XMF-GNN: A cross-modality dynamic fusion heterogeneous graph neural network for network intrusion detection
Zhengxiang Ma, Yan Liu, Yu Chen, Zhibin Liu, Yinghao Li
Abstract
With the rapid development of the Internet, network attacks have become increasingly complex and covert. However, most existing intrusion detection methods focus on extracting static features from a single modality, making it difficult to fully exploit the complementary information across different modalities. Furthermore, these methods often lack structure-awareness and adaptive feature fusion capabilities when modeling complex attack behaviors, resulting in limited effectiveness in detecting diverse intrusion patterns.

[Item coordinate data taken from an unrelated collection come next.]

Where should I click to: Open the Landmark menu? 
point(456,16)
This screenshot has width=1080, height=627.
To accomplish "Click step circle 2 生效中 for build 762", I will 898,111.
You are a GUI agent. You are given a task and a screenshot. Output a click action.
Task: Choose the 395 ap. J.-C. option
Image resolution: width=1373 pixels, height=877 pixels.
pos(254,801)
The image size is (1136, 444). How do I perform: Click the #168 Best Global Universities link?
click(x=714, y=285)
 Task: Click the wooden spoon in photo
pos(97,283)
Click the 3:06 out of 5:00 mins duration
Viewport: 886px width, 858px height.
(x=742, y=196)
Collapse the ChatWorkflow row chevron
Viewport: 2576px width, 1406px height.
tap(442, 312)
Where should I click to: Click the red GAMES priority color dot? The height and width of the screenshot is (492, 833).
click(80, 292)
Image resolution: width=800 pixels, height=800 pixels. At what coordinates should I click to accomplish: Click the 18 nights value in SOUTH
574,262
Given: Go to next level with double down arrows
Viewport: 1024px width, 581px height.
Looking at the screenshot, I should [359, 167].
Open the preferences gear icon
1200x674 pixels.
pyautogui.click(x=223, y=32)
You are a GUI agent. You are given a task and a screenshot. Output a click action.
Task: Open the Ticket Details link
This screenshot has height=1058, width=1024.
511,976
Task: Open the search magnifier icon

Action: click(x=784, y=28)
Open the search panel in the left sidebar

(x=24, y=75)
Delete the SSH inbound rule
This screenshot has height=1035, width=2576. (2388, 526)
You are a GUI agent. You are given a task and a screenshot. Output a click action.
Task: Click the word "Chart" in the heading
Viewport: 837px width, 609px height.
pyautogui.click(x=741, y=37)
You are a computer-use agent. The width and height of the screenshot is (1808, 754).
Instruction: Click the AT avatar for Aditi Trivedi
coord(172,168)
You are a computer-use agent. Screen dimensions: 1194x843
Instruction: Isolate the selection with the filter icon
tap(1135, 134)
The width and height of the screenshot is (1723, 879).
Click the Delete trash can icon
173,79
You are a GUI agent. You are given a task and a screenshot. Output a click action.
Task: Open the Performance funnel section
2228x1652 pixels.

To address these challenges, we propose XMF-GNN, a heterogeneous graph neural network (HGNN) model enhanced with a cross-modality attention fusion mechanism. This model constructs a heterogeneous graph representation based on flow and packet modalities of network traffic, and employs an attention-driven modality fusion mechanism to dynamically learn the importance weights between modalities, enabling adaptive cross-modal feature fusion. The model architecture consists of a two-layer heterogeneous graph convolutional encoder and a modality attention module, which together effectively capture the intricate relationships between traffic flows and payload data in complex network environments. Experiments are conducted on two publicly available network intrusion detection datasets, CIC-IDS2017 and CIC-IoT2023. The results show that the proposed model achieves an F1 score of 0.977 on CIC-IDS2017 and an even higher F1 score of 0.985 on CIC-IoT2023 in multi-class classification tasks. It also significantly outperforms state-of-the-art methods in terms of accuracy and other mainstream evaluation metrics, demonstrating the effectiveness and robustness of the proposed cross-modality fusion mechanism in handling complex intrusion detection scenarios.